## Stated task
Turn the entries below into a two-column CSV with the headers "text" and "answer". Give one row for each line that has an answer, put each value in double quotes with any line breaks replaced by spaces, cover every entry, and leave out the pictures.

## Source material
________________

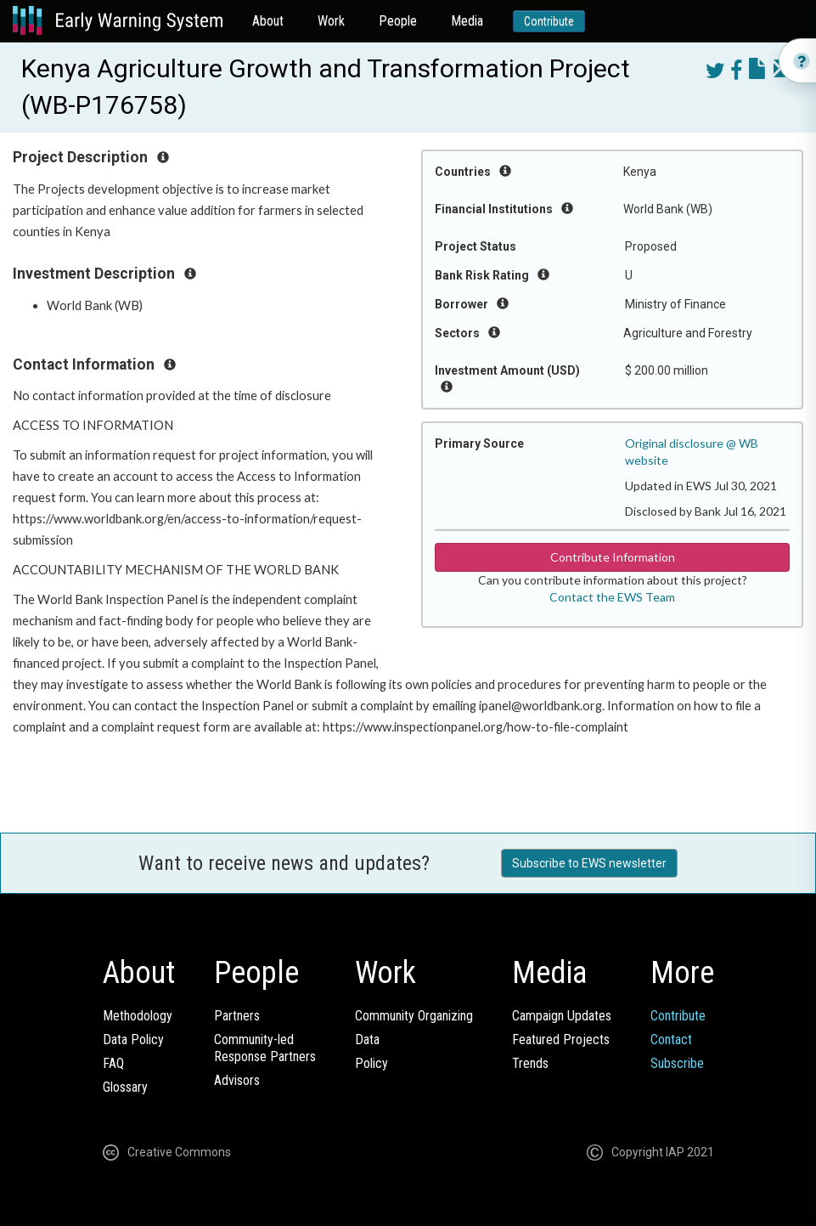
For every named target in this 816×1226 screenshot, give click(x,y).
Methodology (137, 1016)
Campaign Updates (561, 1016)
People (398, 21)
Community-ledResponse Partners (265, 1048)
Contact (671, 1039)
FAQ (113, 1063)
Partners (237, 1016)
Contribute (549, 21)
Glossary (125, 1087)
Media (467, 21)
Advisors (237, 1080)
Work (331, 21)
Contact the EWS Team (612, 597)
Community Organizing (414, 1016)
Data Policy (133, 1039)
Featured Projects (561, 1039)
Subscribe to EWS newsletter (589, 863)
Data (367, 1039)
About (268, 21)
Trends (530, 1063)
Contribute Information (612, 557)
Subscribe (677, 1063)
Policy (371, 1063)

________________

## Solution to the problem
text,answer
"For every named target in this 816×1226 screenshot, give click(x,y). Methodology","(137, 1016)"
"Campaign Updates","(561, 1016)"
"People","(398, 21)"
"Community-ledResponse Partners","(265, 1048)"
"Contact","(671, 1039)"
"FAQ","(113, 1063)"
"Partners","(237, 1016)"
"Contribute","(549, 21)"
"Glossary","(125, 1087)"
"Media","(467, 21)"
"Advisors","(237, 1080)"
"Work","(331, 21)"
"Contact the EWS Team","(612, 597)"
"Community Organizing","(414, 1016)"
"Data Policy","(133, 1039)"
"Featured Projects","(561, 1039)"
"Subscribe to EWS newsletter","(589, 863)"
"Data","(367, 1039)"
"About","(268, 21)"
"Trends","(530, 1063)"
"Contribute Information","(612, 557)"
"Subscribe","(677, 1063)"
"Policy","(371, 1063)"